— The request —
Could you reproduce every one of the entries below verbatim, keeping each line and its order unchanged?

— Data in this exercise —
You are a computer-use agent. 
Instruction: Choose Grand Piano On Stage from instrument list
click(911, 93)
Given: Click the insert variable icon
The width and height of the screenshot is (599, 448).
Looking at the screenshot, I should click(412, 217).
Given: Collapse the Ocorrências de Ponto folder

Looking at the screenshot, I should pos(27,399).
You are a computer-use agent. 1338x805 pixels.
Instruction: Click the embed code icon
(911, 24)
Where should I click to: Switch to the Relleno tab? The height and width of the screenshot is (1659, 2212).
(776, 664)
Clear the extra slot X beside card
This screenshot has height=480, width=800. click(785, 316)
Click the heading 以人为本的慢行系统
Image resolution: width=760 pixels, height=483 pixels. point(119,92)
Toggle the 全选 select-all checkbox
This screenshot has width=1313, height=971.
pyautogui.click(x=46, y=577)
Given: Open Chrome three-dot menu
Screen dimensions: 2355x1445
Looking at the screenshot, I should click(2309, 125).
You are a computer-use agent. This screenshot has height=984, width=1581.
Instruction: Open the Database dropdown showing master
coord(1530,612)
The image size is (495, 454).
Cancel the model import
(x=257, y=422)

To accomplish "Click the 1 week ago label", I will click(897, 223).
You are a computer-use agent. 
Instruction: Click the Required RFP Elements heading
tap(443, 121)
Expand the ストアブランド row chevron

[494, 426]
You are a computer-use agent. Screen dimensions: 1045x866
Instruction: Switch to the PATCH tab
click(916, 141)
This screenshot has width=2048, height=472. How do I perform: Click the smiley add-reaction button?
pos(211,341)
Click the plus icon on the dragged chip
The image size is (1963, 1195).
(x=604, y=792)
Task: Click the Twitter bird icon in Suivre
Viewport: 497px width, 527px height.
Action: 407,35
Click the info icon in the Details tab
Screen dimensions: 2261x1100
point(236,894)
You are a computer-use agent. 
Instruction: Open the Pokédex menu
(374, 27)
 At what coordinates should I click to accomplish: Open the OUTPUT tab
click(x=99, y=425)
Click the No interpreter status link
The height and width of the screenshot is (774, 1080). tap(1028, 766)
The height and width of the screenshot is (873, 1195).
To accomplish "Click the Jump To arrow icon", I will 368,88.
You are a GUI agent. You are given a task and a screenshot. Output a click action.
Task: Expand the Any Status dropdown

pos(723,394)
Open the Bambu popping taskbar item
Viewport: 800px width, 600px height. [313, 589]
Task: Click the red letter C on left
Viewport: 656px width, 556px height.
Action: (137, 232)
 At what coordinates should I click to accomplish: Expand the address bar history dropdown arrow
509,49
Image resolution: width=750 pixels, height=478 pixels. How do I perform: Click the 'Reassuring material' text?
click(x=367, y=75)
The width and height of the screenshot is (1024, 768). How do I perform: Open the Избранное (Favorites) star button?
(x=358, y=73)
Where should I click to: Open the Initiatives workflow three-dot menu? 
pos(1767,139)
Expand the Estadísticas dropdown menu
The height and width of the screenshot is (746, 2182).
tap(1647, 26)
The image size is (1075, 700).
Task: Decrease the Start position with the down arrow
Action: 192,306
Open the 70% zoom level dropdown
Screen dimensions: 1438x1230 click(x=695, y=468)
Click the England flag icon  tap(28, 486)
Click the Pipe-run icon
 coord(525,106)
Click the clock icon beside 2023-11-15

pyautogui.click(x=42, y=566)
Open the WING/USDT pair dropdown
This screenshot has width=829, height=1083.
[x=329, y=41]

— Result of the exercise —
You are a computer-use agent. 
Instruction: Choose Grand Piano On Stage from instrument list
click(911, 93)
Given: Click the insert variable icon
The width and height of the screenshot is (599, 448).
Looking at the screenshot, I should click(412, 217).
Given: Collapse the Ocorrências de Ponto folder

Looking at the screenshot, I should pos(27,399).
You are a computer-use agent. 1338x805 pixels.
Instruction: Click the embed code icon
(911, 24)
Where should I click to: Switch to the Relleno tab? The height and width of the screenshot is (1659, 2212).
(776, 664)
Clear the extra slot X beside card
This screenshot has height=480, width=800. click(785, 316)
Click the heading 以人为本的慢行系统
Image resolution: width=760 pixels, height=483 pixels. point(119,92)
Toggle the 全选 select-all checkbox
This screenshot has width=1313, height=971.
pyautogui.click(x=46, y=577)
Given: Open Chrome three-dot menu
Screen dimensions: 2355x1445
Looking at the screenshot, I should click(2309, 125).
You are a computer-use agent. This screenshot has height=984, width=1581.
Instruction: Open the Database dropdown showing master
coord(1530,612)
The image size is (495, 454).
Cancel the model import
(x=257, y=422)

To accomplish "Click the 1 week ago label", I will click(897, 223).
You are a computer-use agent. 
Instruction: Click the Required RFP Elements heading
tap(443, 121)
Expand the ストアブランド row chevron

[494, 426]
You are a computer-use agent. Screen dimensions: 1045x866
Instruction: Switch to the PATCH tab
click(916, 141)
This screenshot has width=2048, height=472. How do I perform: Click the smiley add-reaction button?
pos(211,341)
Click the plus icon on the dragged chip
The image size is (1963, 1195).
(x=604, y=792)
Task: Click the Twitter bird icon in Suivre
Viewport: 497px width, 527px height.
Action: 407,35
Click the info icon in the Details tab
Screen dimensions: 2261x1100
point(236,894)
You are a computer-use agent. 
Instruction: Open the Pokédex menu
(374, 27)
 At what coordinates should I click to accomplish: Open the OUTPUT tab
click(x=99, y=425)
Click the No interpreter status link
The height and width of the screenshot is (774, 1080). tap(1028, 766)
The height and width of the screenshot is (873, 1195).
To accomplish "Click the Jump To arrow icon", I will 368,88.
You are a GUI agent. You are given a task and a screenshot. Output a click action.
Task: Expand the Any Status dropdown

pos(723,394)
Open the Bambu popping taskbar item
Viewport: 800px width, 600px height. [313, 589]
Task: Click the red letter C on left
Viewport: 656px width, 556px height.
Action: (137, 232)
 At what coordinates should I click to accomplish: Expand the address bar history dropdown arrow
509,49
Image resolution: width=750 pixels, height=478 pixels. How do I perform: Click the 'Reassuring material' text?
click(x=367, y=75)
The width and height of the screenshot is (1024, 768). How do I perform: Open the Избранное (Favorites) star button?
(x=358, y=73)
Where should I click to: Open the Initiatives workflow three-dot menu? 
pos(1767,139)
Expand the Estadísticas dropdown menu
The height and width of the screenshot is (746, 2182).
tap(1647, 26)
The image size is (1075, 700).
Task: Decrease the Start position with the down arrow
Action: 192,306
Open the 70% zoom level dropdown
Screen dimensions: 1438x1230 click(x=695, y=468)
Click the England flag icon  tap(28, 486)
Click the Pipe-run icon
 coord(525,106)
Click the clock icon beside 2023-11-15

pyautogui.click(x=42, y=566)
Open the WING/USDT pair dropdown
This screenshot has width=829, height=1083.
[x=329, y=41]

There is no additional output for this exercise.